The US Bureau of Ocean Energy Management Announces Lease Sale 262 in the Gulf of Mexico
The US Bureau of Ocean Energy Management (BOEM) has announced a proposed notice of sale for an upcoming oil and gas lease sale in the Gulf of Mexico.
Lease Sale 262 will offer approximately 15,000 unleased blocks located between five and 370 km offshore across the Gulf’s Western, Central, and Eastern Planning Areas. Covering roughly 324,000 sq km, these blocks are situated in water depths ranging from three to 3,400 m.
The sale will be the first of three planned lease sales in the Gulf of Mexico under the 2024–2029 Outer Continental Shelf Oil and Gas Leasing Program.
“Offshore oil and gas play a vital role in our nation’s energy portfolio, with the Gulf supplying 14% of domestically produced oil,” said BOEM’s principal deputy director Matt Giacona.
The Gulf of Mexico Outer Continental Shelf spans approximately 650,000 sq km and is estimated to contain around 48bn barrels of undiscovered, recoverable oil and 141tn cubic feet of natural gas.
BOEM said that the leases awarded through Lease Sale 262 will be for oil and gas exploration and development only. Certain areas may be excluded from this lease sale, including blocks subject to the presidential withdrawal from September 2020, blocks adjacent to or beyond the US Exclusive Economic Zone in the northern portion of the Eastern Gap, and blocks within the current boundaries of the Flower Garden Banks National Marine Sanctuary.
“To support robust industry participation, lower production costs, and unleash the full potential of the Gulf’s offshore energy reserves, BOEM is proposing a royalty rate of 16.6% for both shallow and deepwater leases, the lowest rate for deepwater since 2007,” said Laura Robbins, BOEM’s acting regional director for the Gulf of Mexico.
This initiates a 60-day comment period for the affected state governors and local governments. Following the comment period, BOEM will issue a Final Notice of Sale in the Federal Register at least 30 days before the scheduled public bid reading. The lease sale bid reading is proposed for December 10, 2025.

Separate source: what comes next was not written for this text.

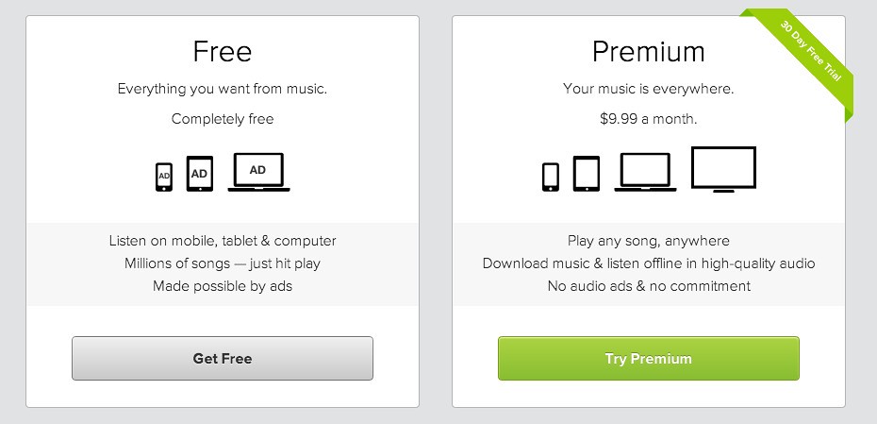Click the "$9.99 a month." price text
Image resolution: width=877 pixels, height=424 pixels.
coord(649,119)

Trump’s new offshore drilling plan and the new 2024–2029 Outer Continental Shelf Oil and Gas Leasing Program have run into bipartisan opposition from many states and communities.
A bipartisan group of senators introduced a bill to ban offshore drilling along the coast of New England, which consists of Maine, Vermont, New Hampshire, Massachusetts, Connecticut, and Rhode Island. All states have representatives supporting the bill except Vermont.
Another bill looks to permanently ban future offshore oil and gas leasing in areas of the Outer Continental Shelf off the coast of California, while a different bill aiming to prohibit new oil and gas leases in California, Oregon, and Washington is also on the table.
A recent bipartisan letter is also pushing to prevent offshore drilling in the Carolinas, and attorneys general of Delaware, Maine, Maryland, Massachusetts, New Jersey, New York, Oregon, Rhode Island, Washington, and, most recently, California filed comment letters with BOEM in which they voiced their opposition to offshore oil and gas drilling in the Atlantic and Pacific Oceans.